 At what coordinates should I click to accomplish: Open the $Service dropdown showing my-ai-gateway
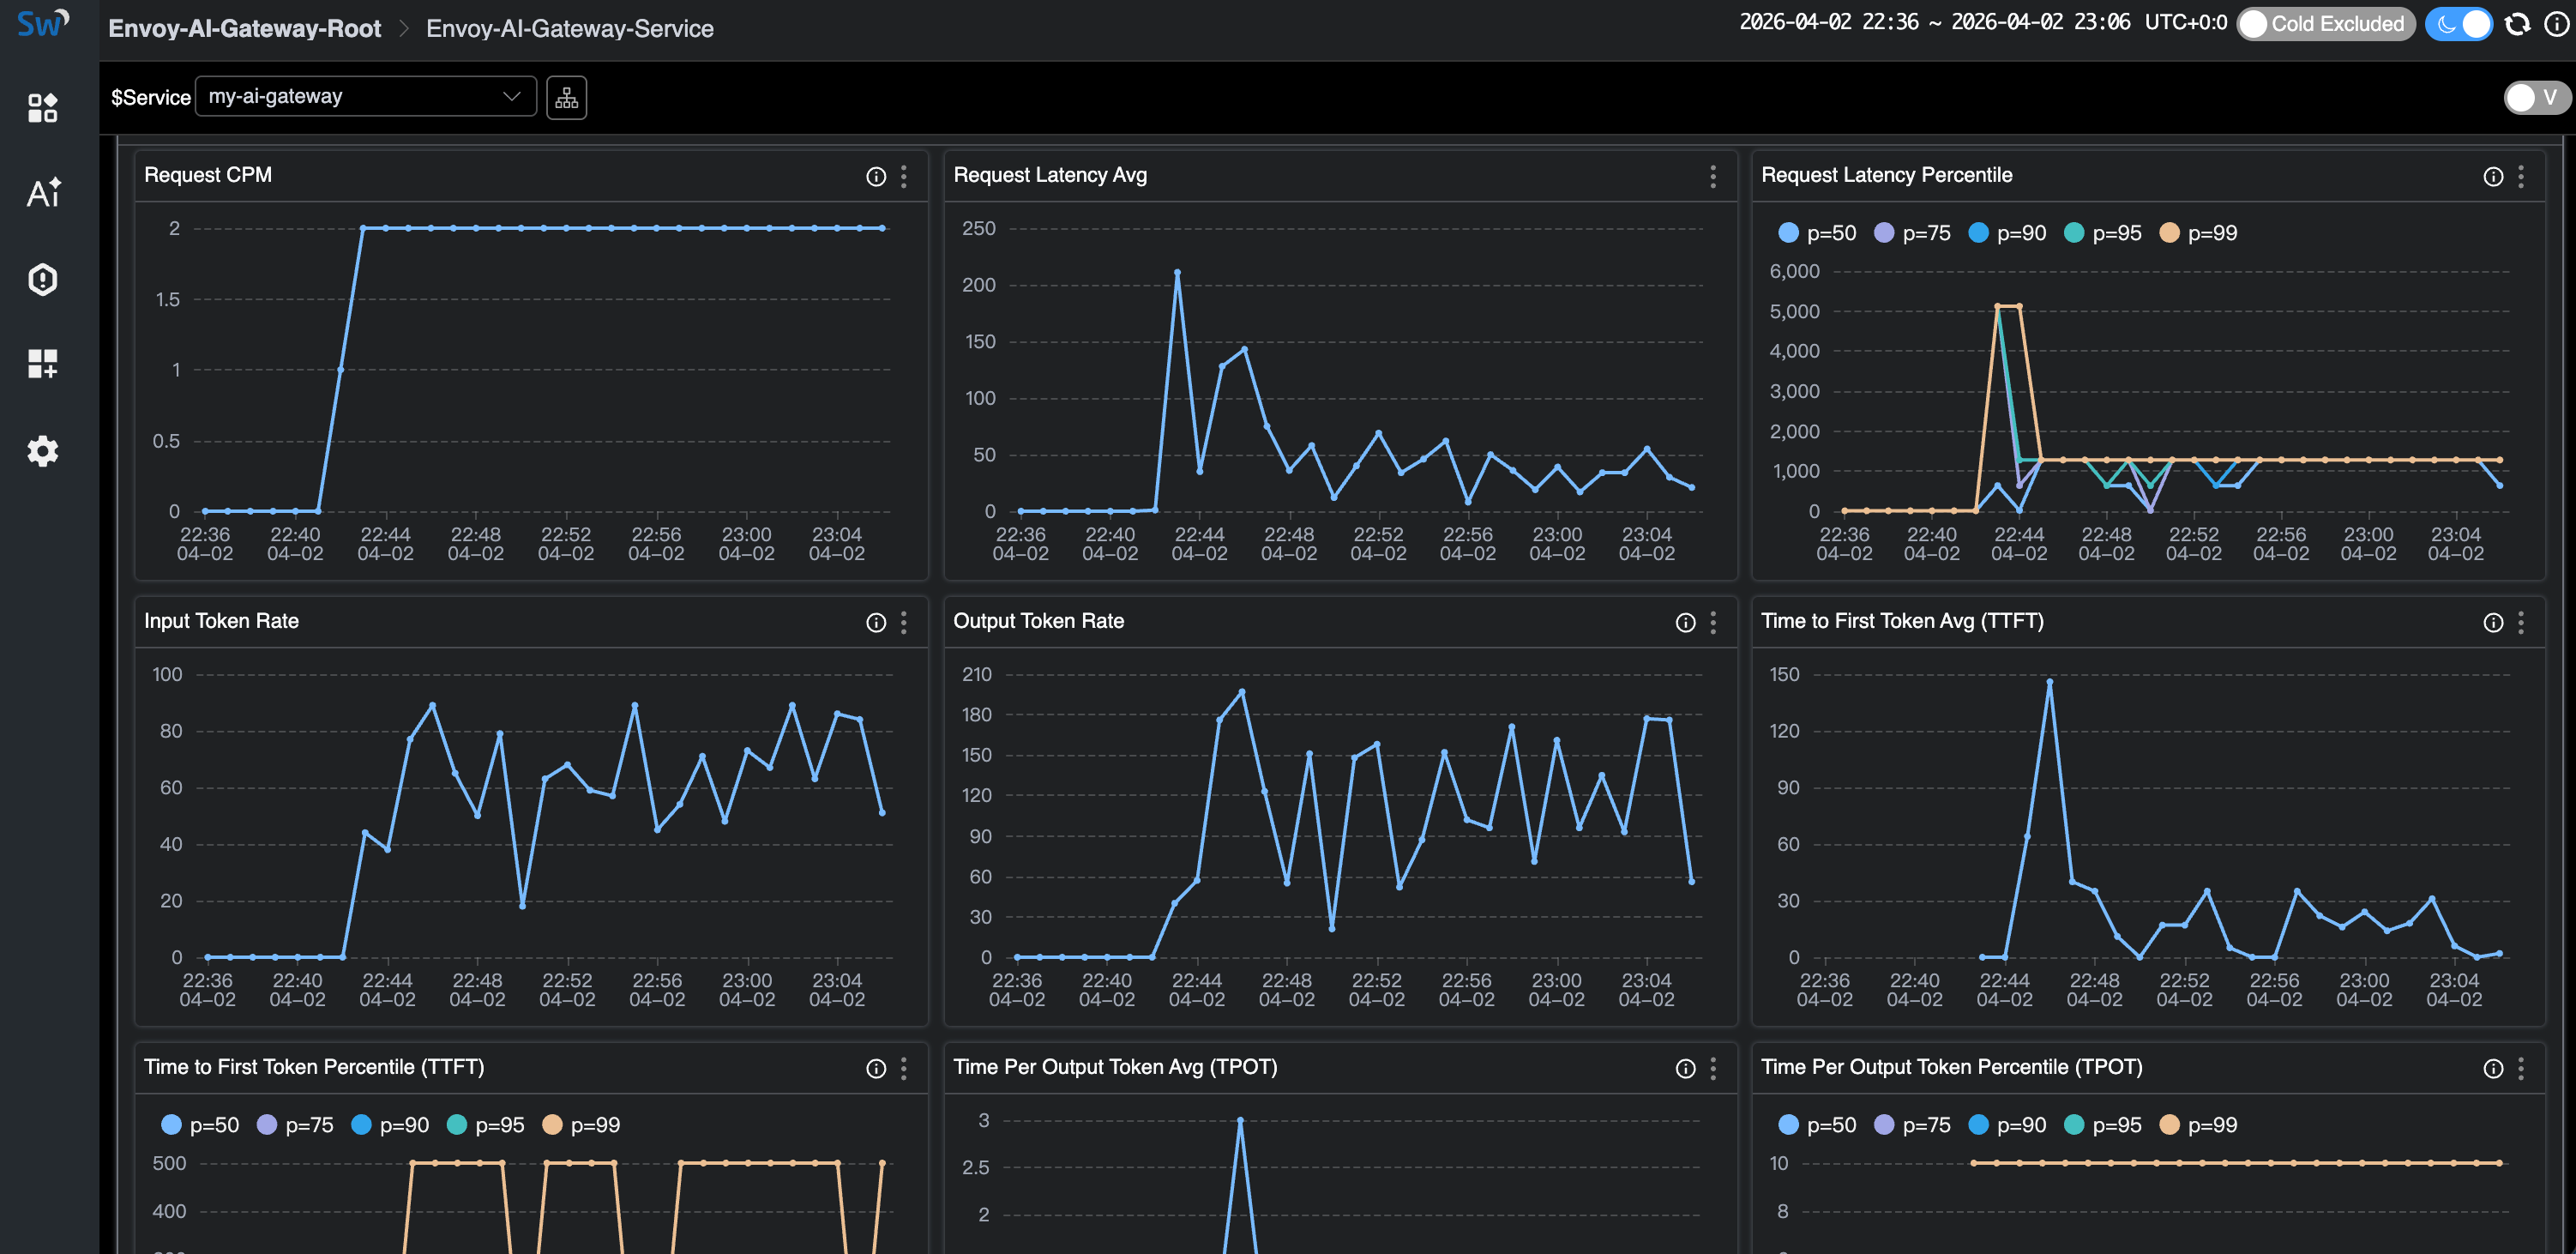click(x=365, y=96)
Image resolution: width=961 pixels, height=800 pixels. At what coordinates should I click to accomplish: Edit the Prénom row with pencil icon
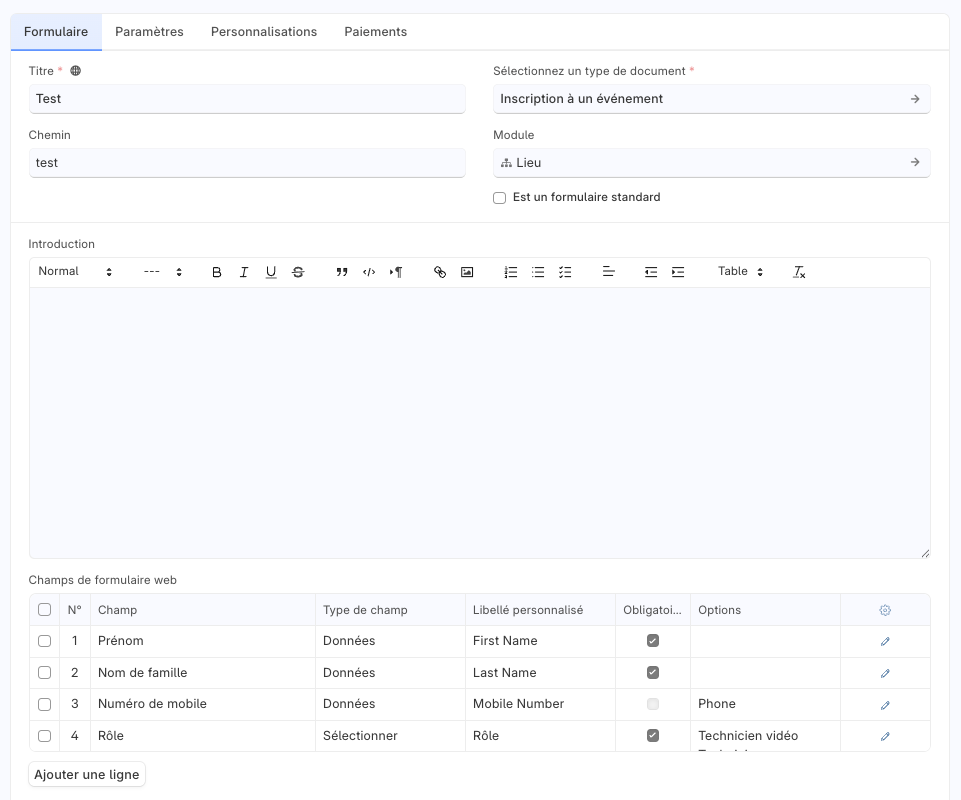pos(885,641)
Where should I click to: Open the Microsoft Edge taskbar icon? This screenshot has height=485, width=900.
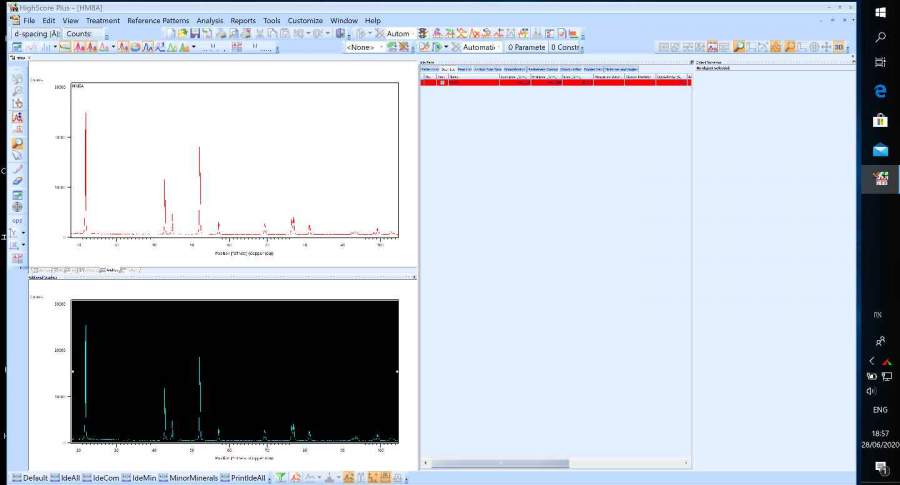coord(880,91)
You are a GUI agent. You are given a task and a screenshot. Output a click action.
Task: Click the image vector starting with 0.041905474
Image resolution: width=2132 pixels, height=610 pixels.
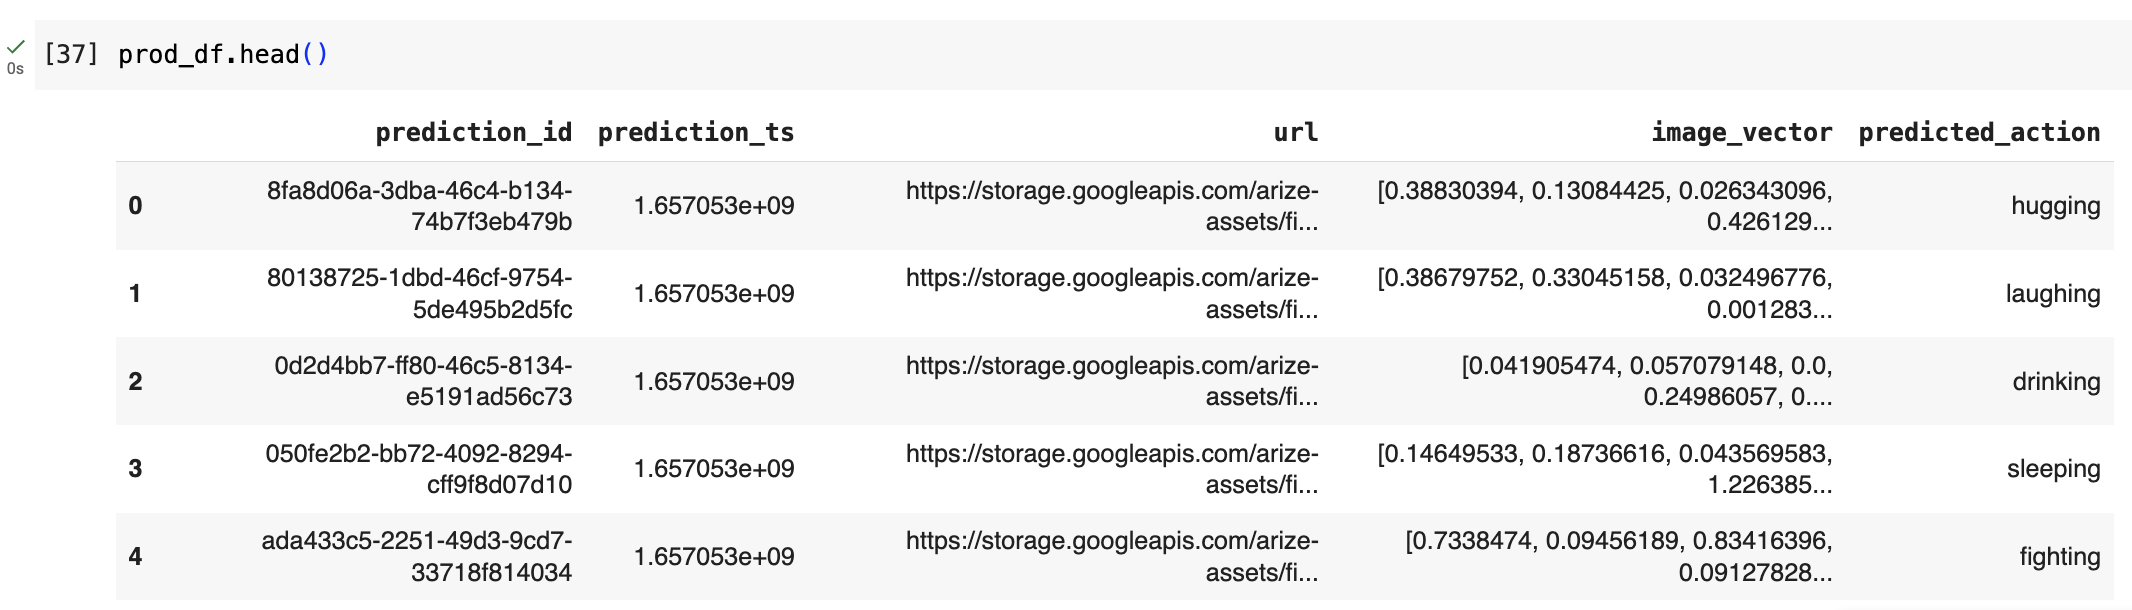point(1647,381)
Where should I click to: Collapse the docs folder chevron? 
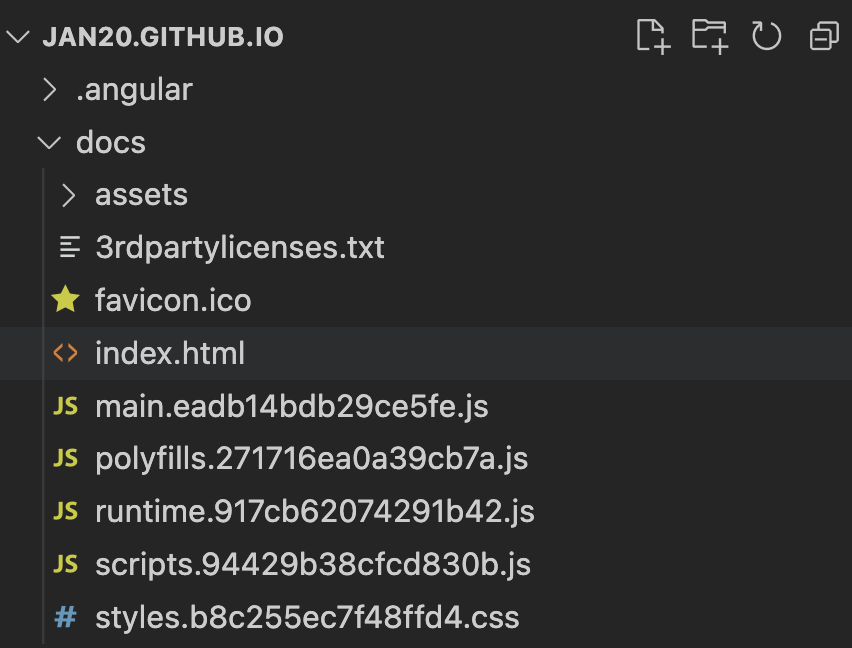tap(48, 143)
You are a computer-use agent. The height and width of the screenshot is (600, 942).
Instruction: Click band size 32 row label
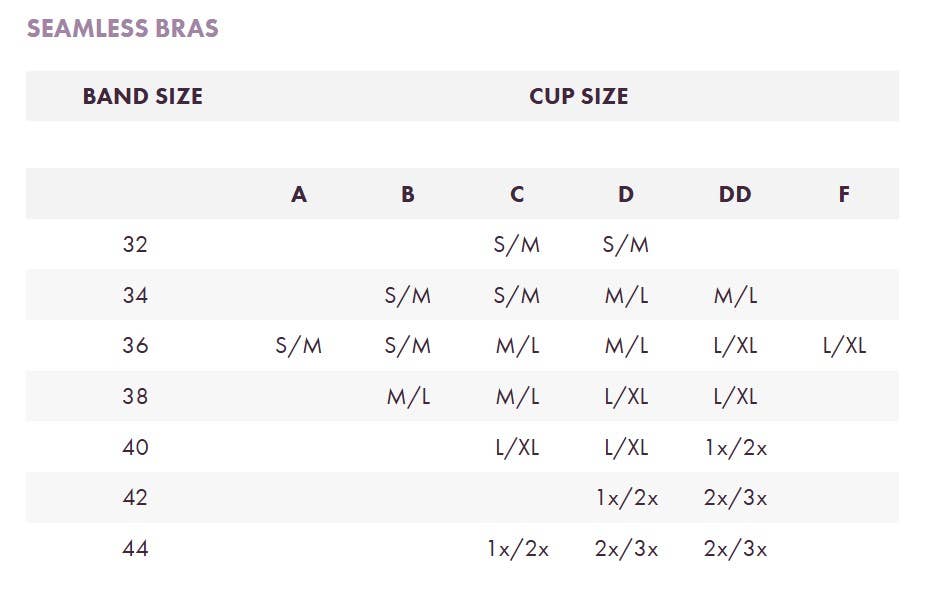pyautogui.click(x=135, y=245)
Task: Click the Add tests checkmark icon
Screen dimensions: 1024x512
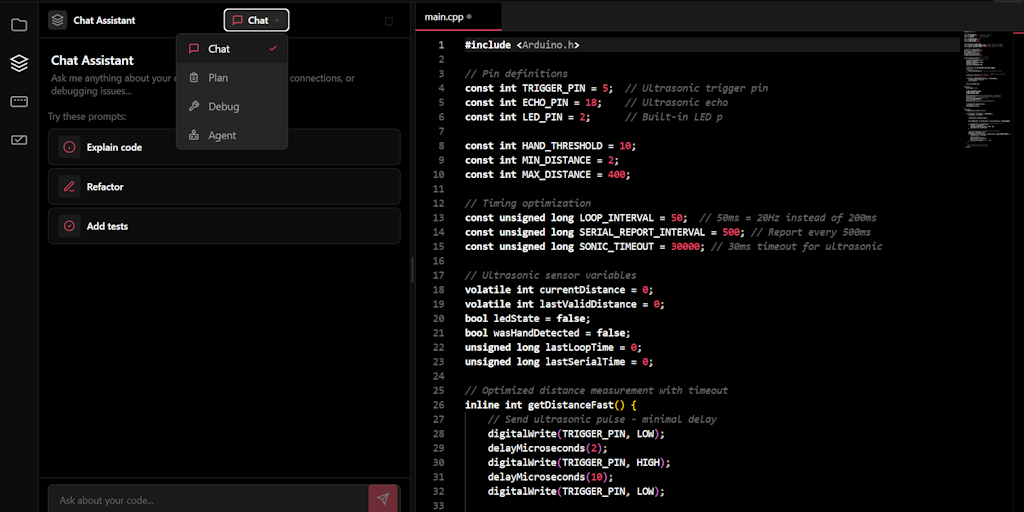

----------

### The request
Set out the material as a numbered list, beginning at the line that contains "You are a computer-use" and running through the last line of the material. Omit blank lines and leave the pictures out of the list.

### Exercise result
1. You are a computer-use agent. The height and width of the screenshot is (600, 942).
2. Instruction: Click band size 32 row label
3. pyautogui.click(x=135, y=245)
4. Task: Click the Add tests checkmark icon
5. Screen dimensions: 1024x512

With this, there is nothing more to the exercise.